## Exercise aim
Retype, without changes or pictures, only the lines that begin at the one containing "The image size is (790, 562)." and end at the last line of the records that follow.

-- Study material follows --

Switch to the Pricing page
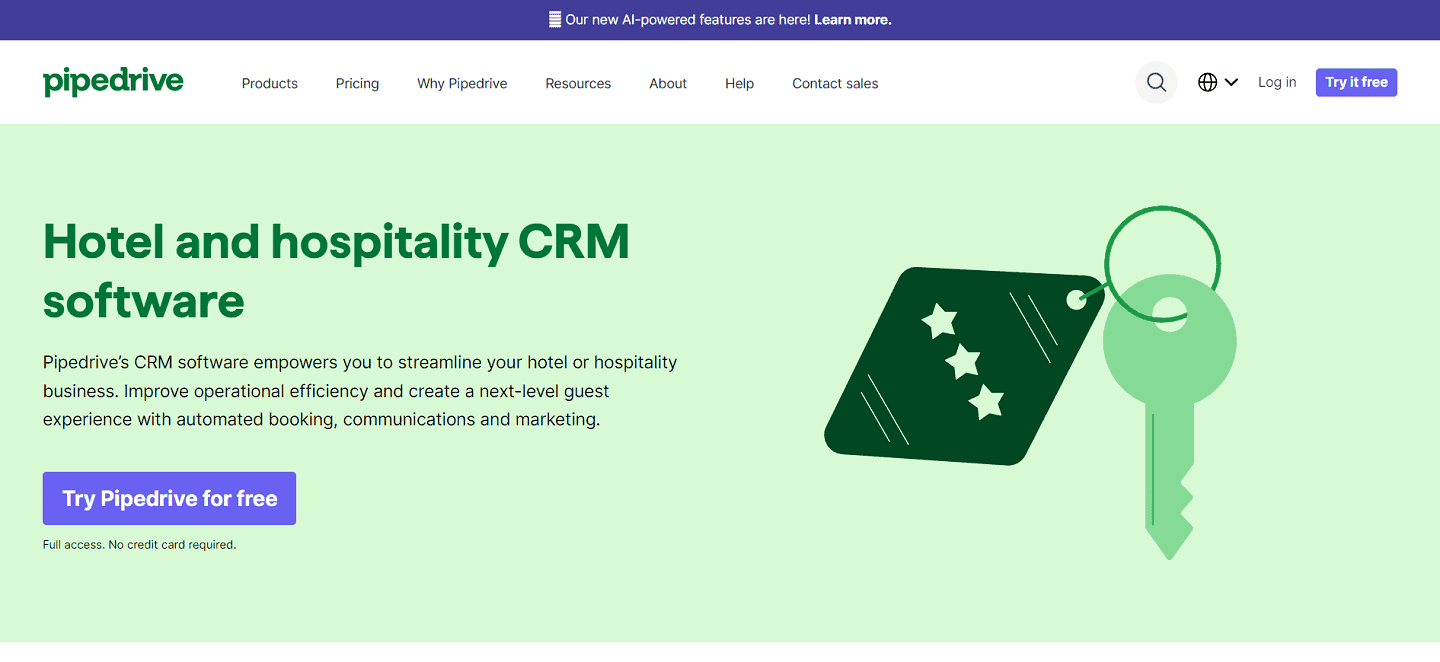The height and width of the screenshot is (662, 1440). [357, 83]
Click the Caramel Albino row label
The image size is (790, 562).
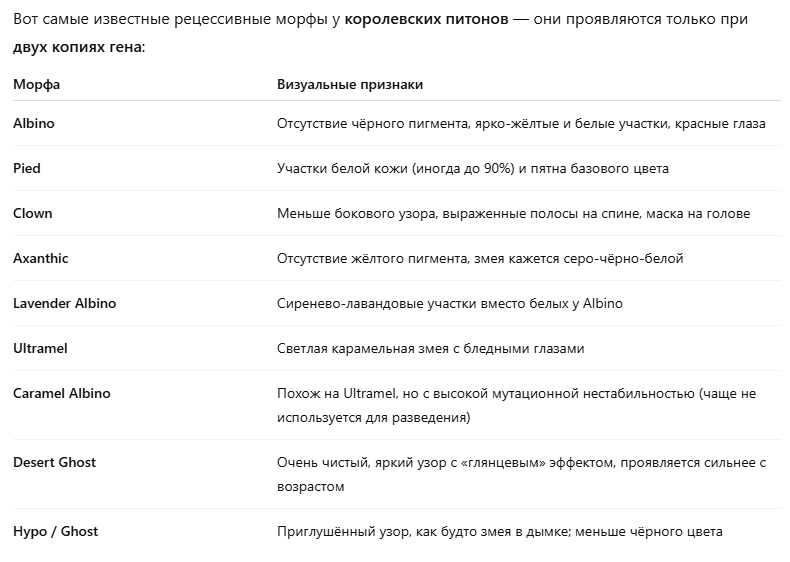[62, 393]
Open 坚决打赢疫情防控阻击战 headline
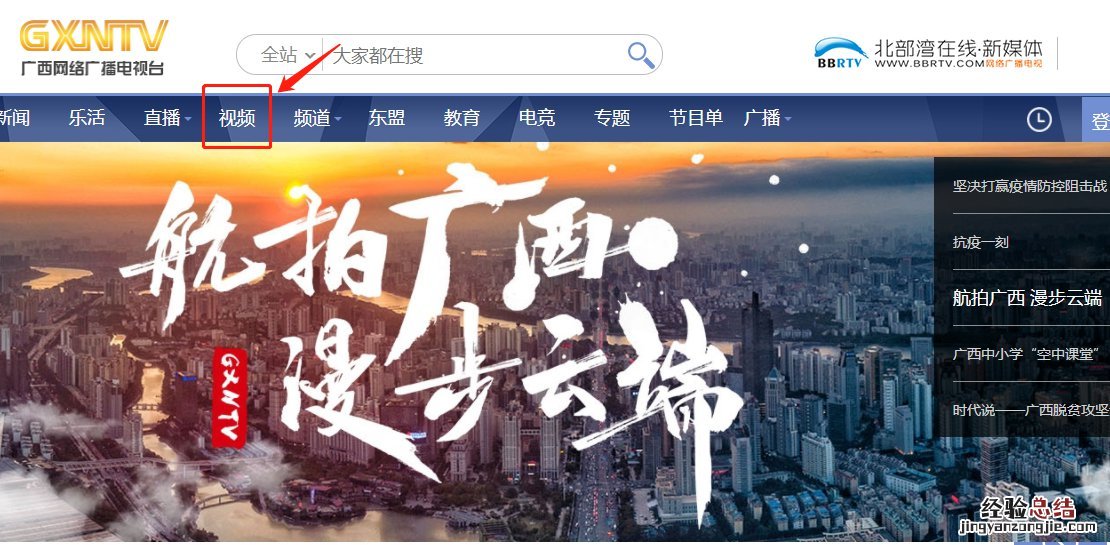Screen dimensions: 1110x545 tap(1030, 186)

-- Study material concluded --

## Written response
The image size is (790, 562).
[62, 393]
Open 坚决打赢疫情防控阻击战 headline
Screen dimensions: 1110x545 tap(1030, 186)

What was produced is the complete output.